OpenAI justifies its data collection for training LLMs by holding that those models are not feasible in the absence of copyrighted material to train them. This submission was made to the UK’s House of Lords, Communications and Digital Select Committee.
Copyright covers virtually every sort of human expression, say blogs, posts, photos, software code and government documents. It covers both fiction and non-fiction.
Generative AI tools such as ChatGPT and image generation tools such as Stable Diffusion are trained on vast amounts of data. Most of the data is covered under Copyright Act. This agitates the original publishers of such data. The creators of the data are also agitated. Their contention is that their work is being used without consent and/or compensation.
The NYT legal suit against OpenAI and Microsoft is before the judiciary. OpenAI argues that copyright does not deprive them of their right to train the models. Some authors have also approached the courts.
The generative AI companies act as if copyright laws do not exist. The line that divides just adaptation and creation of something new is blurry. AI allows us to see how poorly the adaptations and new content are defined.

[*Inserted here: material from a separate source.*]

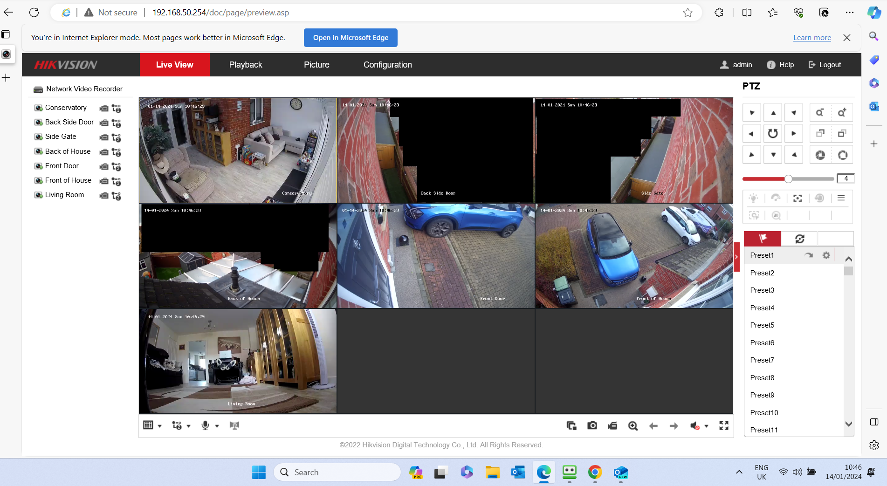Click the PTZ zoom in icon
The width and height of the screenshot is (887, 486).
pyautogui.click(x=841, y=113)
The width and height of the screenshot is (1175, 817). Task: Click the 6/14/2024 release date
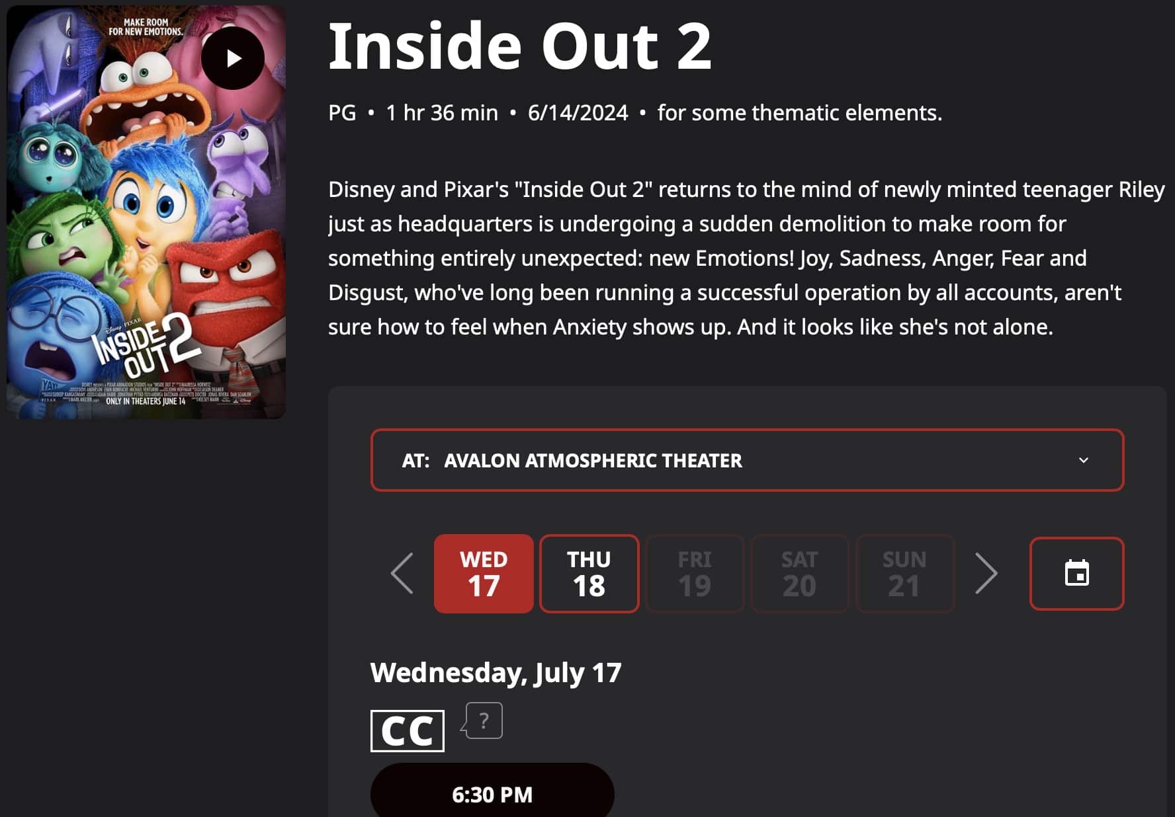click(578, 113)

Data mining should be treated as a safe harbour. The use of data to develop AI technology is fundamentally not an act of infringement. Just material lifting is not enough for infringement. There should be unauthorized use of the work for its expressive purpose. Use of material for technical purposes, for non-communicative purposes are not the uses for expressive purposes. Therefore, they are not copyright violatrous.
Models do not redistribute the same data or recommunicate it. Models use data to recognize patterns and associations. Machines are trained to learn, reason and act as humans do. The models generate new text, learning from the data ingested.